Wo aber war denn Donnys Stehlampe?
Sie hat Kirk nicht ihren Respekt gezollt? Welch ein faux pas.
Das Ganze ist eine riesige Sekte vermischt mit Staatsmacht. Super gefährlich.
Da muss sich Scientology ja warm anziehen …. es kann nur eine Sekte geben …. und den Evangelikalen sind die „Ungläubigen“ sicher ein Dorn im Auge.
Das schloss mir gerade so durch den Kopf.
Donny Schwester auf Wolke sieben.
Kein Buh-Konzert, sondern Beweihräucherung.
Perfekte hätte keine Bühne sein können.
Kirk hat ihm alles geliefert, was er brauchte … Viele jungen Wähler, Loyalität…. nach seinem Tod den Märtyrer, den Schub für MAGA und gegen alle anders Denkenden und vor Allem, die Ablenkung von den Epstein Files.
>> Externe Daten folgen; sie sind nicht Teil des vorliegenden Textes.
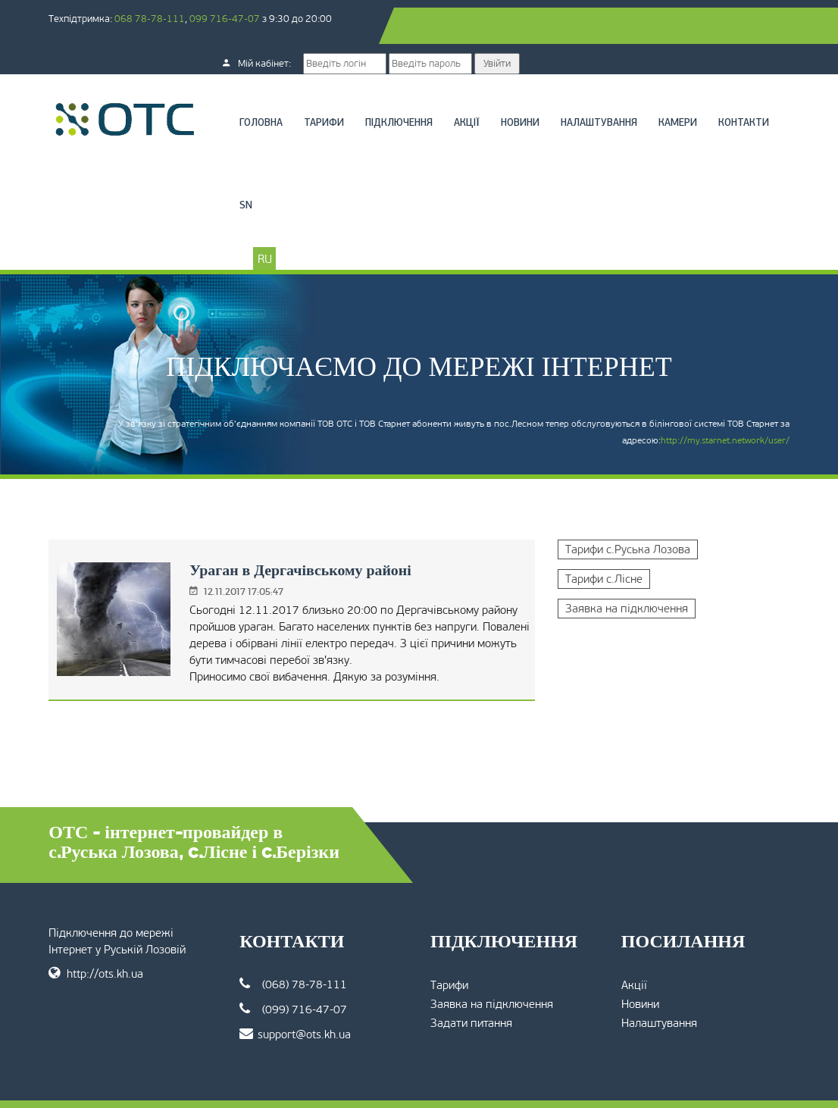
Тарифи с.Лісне (603, 542)
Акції (468, 87)
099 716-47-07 (227, 18)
Und die Rechten hier versuchen krampfhaft etwas von diesem großen faschistischen Kuchen abzubekommen.
Mehr Rückenwind geht nicht.
Die Medien spielen zum Teil mit. Live Übertragung von tagesschau24 ohne kritisches Statement. Unglaublich
Es ist an uns ihnen Gegenwind zu präsetieren. Immer und überall.